## [Source text]
Marketplace Tax Credits and Subsidies: Starting January 1, 2020, replaces tax credits and cost-sharing subsidies for people who purchased individual plans on the exchanges with grants to states that total $136 billion in 2020 and rise to $200 billion in 2026 and would then stop completely.

Insurance Plan Design and Pricing: Allows states to seek waivers of ACA rules so that health insurers may be exempted from minimum benefits requirements, pricing formula restrictions, some aspects of non-discrimination against people with pre-existing conditions, and minimum medical loss ratio. Starting in 2019, lets anyone buy a low-cost catastrophic plan.

Health Savings Accounts (HSAs): Permits the use of HSA funds to pay certain health insurance premiums, raises limits on contributions to HSAs, cuts taxes on HSA distributions, and allows the use of HSA dollars for fees paid for concierge-style primary care arrangements.

Abortion: Excludes from the definition of a “qualified health plan” any plan that covers abortions and prohibits federal funding for Planned Parenthood for one year after passage.

Medicaid Eligibility: Limits some types of retroactive coverage, allows states to redetermine eligibility for select groups more frequently, and allows states to impose work requirements for non-disabled, non-elderly, non-pregnant individuals.

## [Description of the task]
Write out the portion of the health coverage summary above between "Abortion: Excludes from" and "non-elderly, non-pregnant individuals.", inclusive.

Saved entries:
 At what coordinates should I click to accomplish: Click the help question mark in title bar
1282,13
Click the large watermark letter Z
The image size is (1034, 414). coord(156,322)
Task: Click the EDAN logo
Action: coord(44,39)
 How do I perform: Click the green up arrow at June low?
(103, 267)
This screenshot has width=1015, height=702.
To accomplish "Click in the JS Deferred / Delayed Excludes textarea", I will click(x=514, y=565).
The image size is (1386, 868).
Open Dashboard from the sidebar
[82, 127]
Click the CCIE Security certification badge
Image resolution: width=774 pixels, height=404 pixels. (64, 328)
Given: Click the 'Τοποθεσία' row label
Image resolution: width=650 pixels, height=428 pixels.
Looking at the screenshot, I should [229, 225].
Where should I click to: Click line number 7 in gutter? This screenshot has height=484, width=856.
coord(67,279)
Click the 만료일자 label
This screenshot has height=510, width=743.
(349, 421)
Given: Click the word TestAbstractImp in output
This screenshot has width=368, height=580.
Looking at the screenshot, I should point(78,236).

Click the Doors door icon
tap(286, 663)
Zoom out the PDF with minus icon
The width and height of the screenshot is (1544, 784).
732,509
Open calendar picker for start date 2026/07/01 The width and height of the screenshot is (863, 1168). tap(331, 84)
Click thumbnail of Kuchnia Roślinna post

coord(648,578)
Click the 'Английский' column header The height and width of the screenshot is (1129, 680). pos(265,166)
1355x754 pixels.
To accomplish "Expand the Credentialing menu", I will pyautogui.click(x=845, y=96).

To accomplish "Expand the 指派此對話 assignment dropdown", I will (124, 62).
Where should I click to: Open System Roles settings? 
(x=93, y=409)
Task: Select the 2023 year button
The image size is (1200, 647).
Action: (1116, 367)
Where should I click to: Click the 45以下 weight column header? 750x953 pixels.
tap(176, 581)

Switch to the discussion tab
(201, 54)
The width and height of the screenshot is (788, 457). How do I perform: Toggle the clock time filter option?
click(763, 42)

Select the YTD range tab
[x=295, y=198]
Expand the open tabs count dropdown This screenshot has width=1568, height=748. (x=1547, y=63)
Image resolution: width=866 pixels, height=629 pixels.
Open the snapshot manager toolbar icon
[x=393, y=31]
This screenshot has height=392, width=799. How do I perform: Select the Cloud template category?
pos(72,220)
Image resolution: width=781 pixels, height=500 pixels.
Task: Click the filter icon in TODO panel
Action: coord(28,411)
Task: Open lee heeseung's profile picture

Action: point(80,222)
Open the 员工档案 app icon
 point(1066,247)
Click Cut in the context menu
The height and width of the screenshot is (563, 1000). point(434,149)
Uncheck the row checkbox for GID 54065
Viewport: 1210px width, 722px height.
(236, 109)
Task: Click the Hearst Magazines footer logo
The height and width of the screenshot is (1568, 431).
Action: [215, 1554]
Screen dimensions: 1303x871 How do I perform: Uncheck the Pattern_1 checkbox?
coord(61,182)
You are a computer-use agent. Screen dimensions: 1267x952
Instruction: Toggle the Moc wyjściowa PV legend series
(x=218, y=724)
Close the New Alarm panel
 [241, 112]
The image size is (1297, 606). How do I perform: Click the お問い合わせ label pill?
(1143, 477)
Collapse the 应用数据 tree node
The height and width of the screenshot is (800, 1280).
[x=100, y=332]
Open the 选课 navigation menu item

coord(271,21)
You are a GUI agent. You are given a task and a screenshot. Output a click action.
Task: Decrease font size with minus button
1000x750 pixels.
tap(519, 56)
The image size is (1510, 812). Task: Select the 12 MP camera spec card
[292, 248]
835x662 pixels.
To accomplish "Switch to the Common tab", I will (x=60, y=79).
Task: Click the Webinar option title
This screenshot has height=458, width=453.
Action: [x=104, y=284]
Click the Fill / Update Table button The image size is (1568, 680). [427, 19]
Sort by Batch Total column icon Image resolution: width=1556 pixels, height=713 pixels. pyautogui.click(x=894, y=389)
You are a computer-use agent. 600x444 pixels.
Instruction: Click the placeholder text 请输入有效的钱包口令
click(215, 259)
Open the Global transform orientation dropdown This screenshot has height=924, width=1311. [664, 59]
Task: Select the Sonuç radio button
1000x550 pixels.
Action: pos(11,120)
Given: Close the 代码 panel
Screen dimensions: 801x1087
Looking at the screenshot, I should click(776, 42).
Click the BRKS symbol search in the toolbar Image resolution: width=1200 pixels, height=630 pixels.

## [The completed task]
Abortion: Excludes from the definition of a “qualified health plan” any plan that covers abortions and prohibits federal funding for Planned Parenthood for one year after passage.

Medicaid Eligibility: Limits some types of retroactive coverage, allows states to redetermine eligibility for select groups more frequently, and allows states to impose work requirements for non-disabled, non-elderly, non-pregnant individuals.